Home / Fantasi / Lahirnya Kultivator Dewa Samudra / 4. Kebenaran penangkapan Kultivator Laut

Share

4. Kebenaran penangkapan Kultivator Laut

Author: VAD_27
last update Last Updated: 2025-03-27 12:26:54

Satu persatu mulai meninggalkan The Grand Imperium, menyisakan Kaelthar seorang diri dengan lampu berlian yang perlahan memendar lemah, memancarkan perasaannya saat ini.
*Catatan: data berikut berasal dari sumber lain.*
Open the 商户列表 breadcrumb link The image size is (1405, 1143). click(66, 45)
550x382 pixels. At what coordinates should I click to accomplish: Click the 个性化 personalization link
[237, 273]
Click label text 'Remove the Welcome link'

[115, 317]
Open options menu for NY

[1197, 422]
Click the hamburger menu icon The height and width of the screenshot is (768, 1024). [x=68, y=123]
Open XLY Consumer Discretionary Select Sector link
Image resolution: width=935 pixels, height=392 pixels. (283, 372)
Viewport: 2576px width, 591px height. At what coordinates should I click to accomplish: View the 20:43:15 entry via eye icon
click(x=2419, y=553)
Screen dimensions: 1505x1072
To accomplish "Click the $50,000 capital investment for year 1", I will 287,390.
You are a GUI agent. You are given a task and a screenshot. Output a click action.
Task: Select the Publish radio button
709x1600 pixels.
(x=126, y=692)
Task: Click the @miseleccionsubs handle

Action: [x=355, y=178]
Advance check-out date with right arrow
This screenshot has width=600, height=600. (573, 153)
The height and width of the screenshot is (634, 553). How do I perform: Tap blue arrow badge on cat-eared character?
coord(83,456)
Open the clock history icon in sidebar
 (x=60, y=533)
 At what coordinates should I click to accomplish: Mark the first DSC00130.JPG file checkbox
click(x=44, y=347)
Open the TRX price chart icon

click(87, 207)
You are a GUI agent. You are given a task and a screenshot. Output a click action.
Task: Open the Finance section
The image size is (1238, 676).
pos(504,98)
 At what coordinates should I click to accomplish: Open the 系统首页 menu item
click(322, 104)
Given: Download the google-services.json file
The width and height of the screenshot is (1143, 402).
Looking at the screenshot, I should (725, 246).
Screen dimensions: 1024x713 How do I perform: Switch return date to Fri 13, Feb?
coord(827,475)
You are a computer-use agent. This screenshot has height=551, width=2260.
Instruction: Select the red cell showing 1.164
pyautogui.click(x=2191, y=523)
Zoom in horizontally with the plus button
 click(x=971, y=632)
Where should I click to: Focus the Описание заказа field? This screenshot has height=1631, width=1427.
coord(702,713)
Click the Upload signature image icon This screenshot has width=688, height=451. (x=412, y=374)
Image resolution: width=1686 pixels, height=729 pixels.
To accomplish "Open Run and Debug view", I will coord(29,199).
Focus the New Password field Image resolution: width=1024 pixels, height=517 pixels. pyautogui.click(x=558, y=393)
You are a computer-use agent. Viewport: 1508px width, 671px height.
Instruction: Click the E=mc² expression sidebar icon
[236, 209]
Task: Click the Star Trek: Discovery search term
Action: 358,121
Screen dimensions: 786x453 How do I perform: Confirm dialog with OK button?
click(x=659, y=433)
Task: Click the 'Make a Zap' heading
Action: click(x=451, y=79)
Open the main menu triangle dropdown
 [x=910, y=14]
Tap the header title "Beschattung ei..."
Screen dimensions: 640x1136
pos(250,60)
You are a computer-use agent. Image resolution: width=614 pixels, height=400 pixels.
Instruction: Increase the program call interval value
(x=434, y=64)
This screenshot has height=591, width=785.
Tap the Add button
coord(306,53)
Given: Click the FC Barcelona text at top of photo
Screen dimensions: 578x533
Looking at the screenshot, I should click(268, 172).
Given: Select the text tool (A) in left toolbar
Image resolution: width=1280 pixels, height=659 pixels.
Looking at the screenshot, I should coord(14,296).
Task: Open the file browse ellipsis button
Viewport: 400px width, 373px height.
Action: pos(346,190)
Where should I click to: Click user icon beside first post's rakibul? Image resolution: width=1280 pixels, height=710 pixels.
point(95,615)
Tangannya meremas kuat setiap helaian rambut pirangnya, mencoba mengalirkan rasa frustasi dan ketidakberdayaannya di rapat hari ini.

Padahal tanggung jawab rakyat Distrik Tydoria berada di tangannya, namun tangan yang hanya manusia biasa ini tidak mampu memberikan keadilan pada mereka. Tidak ada yang peduli pada manusia biasa, Kael berjuang seorang diri.

Brak!

Kael menghantam kepalan tangannya ke meja, beranjak berdiri dengan napas memburu.

Perasaan api yang berkobar membakar atmanya terasa panas, membuat kepalanya berasap. Tidak hanya gagal di dunia kultivasi, namun dia juga harus gagal memberi rakyatnya keadilan.

Sial.

...

"Your Highness." Ujar Walikota memberi salam, raut terkejut tercetak jelas di wajah pria paruh baya itu mendapati kedatangan mendadak tanpa pemberitahuan.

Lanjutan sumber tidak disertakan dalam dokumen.